How does one come down with the plague?

The victim usually acquires the plague from being bit by a flea who fed on infected animals such as rodents, or by contact with one who has the plague.  Cat scratches from domesticated cats who are infected have been documented as a form of transmission.

Direct contact with infected bodily fluids could spread the plague as well. Pneumonic plague can be spread through a cough or sneeze.

What are the types of plague?

There are three types of plague:

Bubonic – the most common, at first affects the lymph nodes, but may spread to throughout the body

Pneumonic – infects the lungs and may be spread from person to person by respiratory droplet.

Septicemic – infects the blood stream and can be the result of untreated bubonic and pneumonic plague

What are the symptoms of the plague?

For all three types of the plague one can have:

  • Fever
  • Chills
  • Body aches
  • Weakness
  • Headache

But with bubonic plague, one may have large “bubos” or swollen glands in the neck, underarm, or pelvic/groin region.
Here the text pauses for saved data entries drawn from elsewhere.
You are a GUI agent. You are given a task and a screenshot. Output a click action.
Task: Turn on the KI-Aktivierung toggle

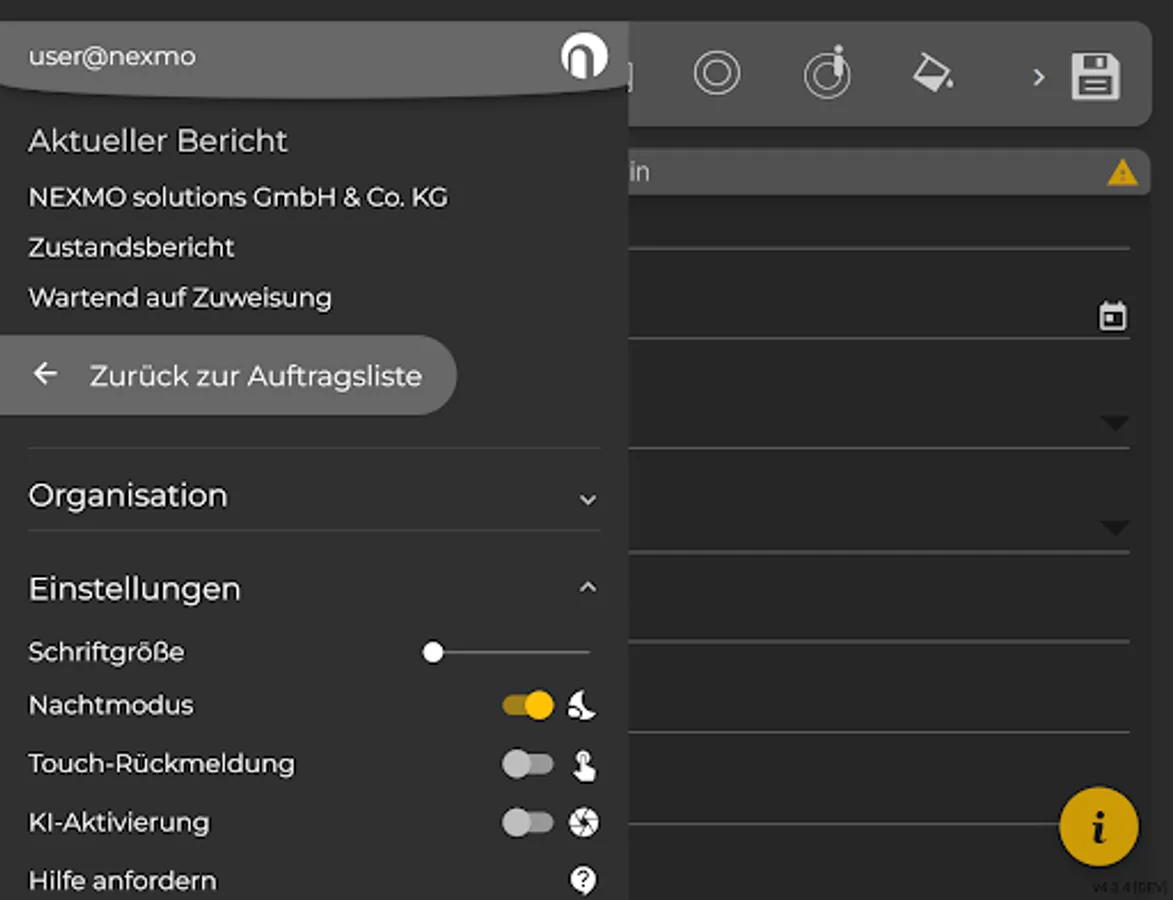527,823
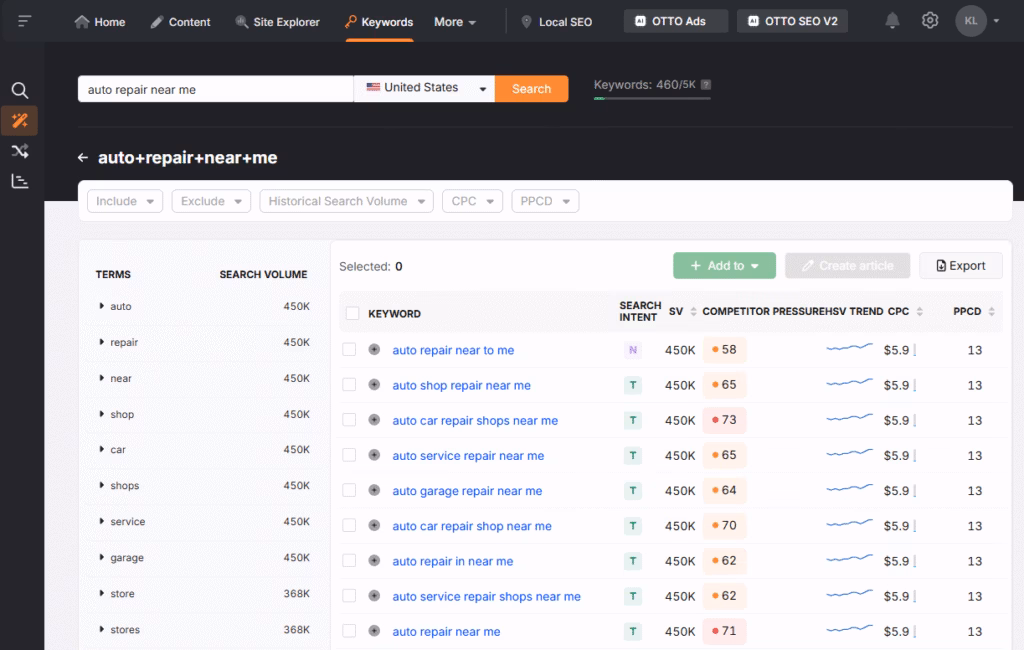Viewport: 1024px width, 650px height.
Task: Open notifications via the bell icon
Action: (892, 19)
With pneumonic plague, one may additionally have cough, shortness of breath and blood in their sputum.

How is the plague treated?

Due to the disease spreading quickly, in some cases causing death within 24 hours, antibiotics need to be instituted immediately.

These include:

  • Ciprofloxacin
  • Doxycycline
  • Streptomycin
  • Gentamicin

Moreover supportive measures such as IV fluids and oxygen may be needed as well depending on the severity of symptoms.

How can one avoid the plague?

Flea control is paramount.  So insect repellent for humans, and flea control products will help limit bites from the infected insects.

Moreover avoid rodents and clean out areas in and around your house to avoid them from scurrying around.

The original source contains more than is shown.